COVID-19に関連した項目についての多項ロジスティック回帰分析の結果、運動の増加、健康的な食習慣の減少、健康的な睡眠習慣の減少、(他者に感染させないための)予防行動の減少、身近な人との関係の悪化、身近な人とのオンライン交流の増加、COVID-19関連の不眠の悪化、仕事や学業の困難、COVID-19関連の不安の減少が「アルコール依存症疑い」と関連していました。この結果については以下のように考察しています。

 

まず、身近な人との関係やオンライン交流については、身近な人とのネット上での交流が増えたとしても、その人との関係が悪化しているとストレスが増大し、結果的に飲酒行動の悪化につながる可能性もあります。また、人間関係の問題だけでなくCOVID-19に関連する睡眠の問題も、依存症やその予防に対する介入の対象になり得ることが示唆されました。なお、予防行動の減少と依存症疑いとの関連については、上述の通り、依存症レベルの飲酒行動を伴う人々において人間関係の悪化により対面での他者との交流が減少しているため、予防行動の機会が減少していることに起因している可能性があります。
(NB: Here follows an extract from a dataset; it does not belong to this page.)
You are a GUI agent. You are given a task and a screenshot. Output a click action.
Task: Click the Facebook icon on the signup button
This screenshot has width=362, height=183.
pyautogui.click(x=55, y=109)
また、仕事や学業上の困難が依存症レベルの飲酒行動と関連することが示唆されました。一方で、低所得者層では他の層より依存症疑いの割合が高くなかったことから、仕事上の困難により生じた低所得状態が(それによるストレス等を介して)飲酒行動を悪化させたとは断定しがたく、この結果の背景についてはより詳細な分析が必要です。

一方、解釈の困難な結果もいくつか示されました。まず、運動量の増加と依存症疑との関連です。生活習慣の乱れが依存症のリスク増大につながることは想像に難くないですが、運動の増大が依存症レベルの飲酒行動と関連していたことについての解釈が難しく、これについてもさらなる検討が必要です。また、COVID-19関連の不安の減少が依存症疑いと関連するという結果も解釈の難しいところです。この不安については「COVID-19に関するニュースを見て緊張や不安を感じた」という項目を用いて尋ねており、そのようなニュースを見ている状況に限定されているため、依存症レベルの飲酒行動を伴う人々でそれを見ていない人が多く含まれている可能性もあります。

以上のことから、COVID-19の流行にともなう日常生活上の様々な困難が、深刻な飲酒状況と関連しており、こうした困難を抱える人々に対するサポートが必要であると考えられます。

今後、さらに長期的な追跡調査を行いながら、COVID-19パンデミック時にアルコール関連問題を起こしやすい心理的問題を持つ人々に対して最適な支援を行うための介入方法・システムを開発する必要があります。